# Scrape

In [63]:
from selenium import webdriver
from selenium.webdriver.support.ui import WebDriverWait
from selenium.webdriver.support import expected_conditions as EC
from selenium.webdriver.common.by import By
from selenium.common.exceptions import TimeoutException
from selenium.common.exceptions import NoSuchElementException

from bs4 import BeautifulSoup
import lxml
import pandas as pd
import time
import urllib.request
import re

# Rent Cost Crawler

In [64]:
class CraigslistRENTScraper(object):
    def __init__(self, location, bedrooms, sqft, radius, pagenum):
# What information I'm scrapping
        self.location = location
        self.bedrooms = bedrooms
        self.sqft = sqft
        self.radius = radius
        self.pagenum = pagenum
        self.num_pages_to_scrape = 25
        
        self.url = f"https://{location}.craigslist.org/search/apa?availabilityMode=0&minSqft={sqft}&min_bedrooms={bedrooms}&{pagenum}search_distance={radius}"

#         for i in range(0, 24):
#                 if i == 0:
#                     self.url = f"https://{location}.craigslist.org/search/apa?availabilityMode=0&minSqft={sqft}&min_bedrooms={bedrooms}&search_distance={radius}"
#                     print("First iteration")
#                     time.sleep(30)
#                 else:
#                     self.url = f"https://{location}.craigslist.org/search/apa?availabilityMode=0&minSqft={sqft}&min_bedrooms={bedrooms}&s=" + str(i * 120) + "&search_distance={radius}"
#                     print("s=" + str(i * 120))
#                     time.sleep(2)
        self.driver = webdriver.Firefox()
        self.delay = 3


# Launch URL and confirm it fully loaded    
    def load_craigslist_url(self):
        self.driver.get(self.url)
        try:
            wait = WebDriverWait(self.driver, self.delay)
            wait.until(EC.presence_of_element_located((By.ID, "searchform")))
            print("Page is ready")


        except TimeoutException:
            print("Loading took to much time")


# Build lists of information   
    def extract_post_information(self):
        all_posts = self.driver.find_elements_by_class_name("result-row")
        prices = []
        titles = []
        dates = []
        addresss = []
        bedrooms = []
        sqfts = []

# Clean and divide the post into important sections    
        for post in all_posts:
#             print(post.text)
            title = post.text.split("$")

            if title[0] == '':
                title = title[1]
            else:
                title = title[0]

            info = post.text.split(" - ")
            address = info[-1]
            address = address.strip("()")

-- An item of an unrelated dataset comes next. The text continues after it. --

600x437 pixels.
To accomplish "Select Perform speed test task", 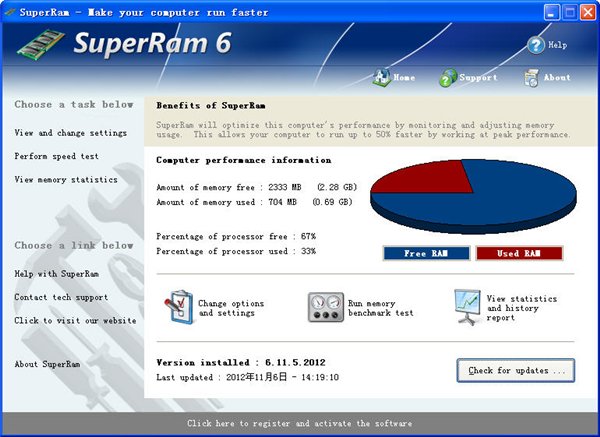I will click(x=57, y=156).
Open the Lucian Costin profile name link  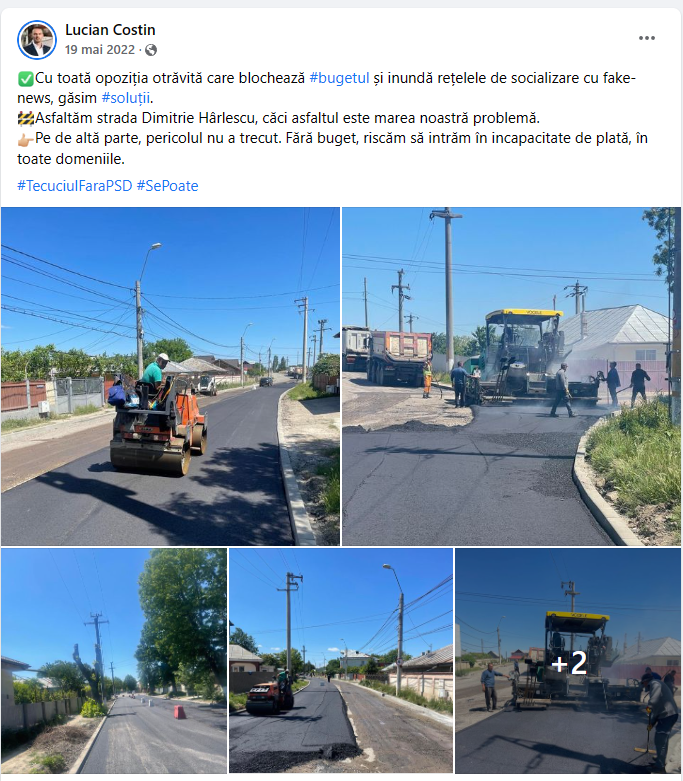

            bedroom = post.text
            pattern = r"\s\d*[b][r]\s"
            bedroom = (re.findall(pattern,bedroom)[0])

            sqft = post.text
            sqftpat = r"\s\d*[f][t][2]"
            sqft = (re.findall(sqftpat,sqft)[0])

            title = title.split("\n")
            price = title[0]
            title = title[-1]

            title = title.split(" ")

            month = title[0]
            day = title[1]
            title = ' '.join(title[2:])
            date = month + " " + day
            
# Add to Lists        
            prices.append(price)
            titles.append(title)
            dates.append(date)
            addresss.append(address)
            bedrooms.append(bedroom)
            sqfts.append(sqft)

        return prices, titles, dates, addresss, bedrooms, sqfts

# Collect post urls and build list    
    def extract_post_urls(self):
        url_list = []
        html_page = urllib.request.urlopen(self.url)
        soup = BeautifulSoup(html_page, "lxml")
        for link in soup.findAll("a", {"class": "result-title hdrlnk"}):
            url_list.append(link["href"])
        return url_list
        
# Close FireFox Browser        
    def quit(self):
        self.driver.close()
    
# Specifications for scrape  
    
location = "portland"
bedrooms = "1"
sqft = "1"
radius = "100"
pagenum = ""

scraper = CraigslistRENTScraper(location, bedrooms, sqft, radius, pagenum)
scraper.load_craigslist_url()
prices, titles, dates, addresss, bedrooms, sqfts = scraper.extract_post_information()
url_list = scraper.extract_post_urls()
scraper.quit()


Page is ready


In [65]:
rentdf = pd.DataFrame(
    {'Price': prices,
     'Date': dates,
     'Bedrooms': bedrooms,
     'SqFt': sqfts,
     'Location': addresss,
     'Post': titles,
     'Url': url_list,
    })

In [70]:
rentdf["rooms"] = rentdf["Bedrooms"].str[:2]
rentdf["SQFT"] = rentdf["SqFt"].str[:-3]
# rentdf["Location"]

In [69]:
rentdf.head()

Unnamed: 0,Bedrooms,Date,Location,Post,Price,SqFt,Url,rooms,SQFT
0,1br,Jul 24,Sherwood,Quartz Counter Tops! Amazing Renovated 2BD 2BA...,1609,1026ft2,https://portland.craigslist.org/wsc/apa/d/quar...,1,1026
1,1br,Jul 24,Kerns,"Looking For A Place To Call Home In August, Li...",1399,504ft2,https://portland.craigslist.org/mlt/apa/d/look...,1,504
2,1br,Jul 24,clark/cowlitz,"Lease Today, Swimming Pool, Gated Community, P...",1354,747ft2,https://portland.craigslist.org/clk/apa/d/leas...,1,747
3,1br,Jul 24,East Gresham,"Rare, 1 Bedroom Loft Layout; w/Attached Garage...",1135,670ft2,https://portland.craigslist.org/mlt/apa/d/rare...,1,670
4,2br,Jul 24,Tualatin,This 2bed/2bath is Perfect for You! Come Take ...,1614,944ft2,https://portland.craigslist.org/clc/apa/d/this...,2,944


In [71]:
# rentdf["Location"].value_counts()

# Craigslist Real Estate Crawler

In [None]:
# class CraigslistHOUSEScraper(object):
#     def __init__(self, location, bedrooms, sqft, radius, pagenum):
# # What information I'm scrapping
#         self.location = location
#         self.bedrooms = bedrooms
#         self.sqft = sqft
#         self.radius = radius
#         self.pagenum = pagenum
#         self.num_pages_to_scrape = 25
        
#         self.url = f"https://{location}.craigslist.org/search/rea?availabilityMode=0&minSqft={sqft}&min_bedrooms={bedrooms}&{pagenum}search_distance={radius}"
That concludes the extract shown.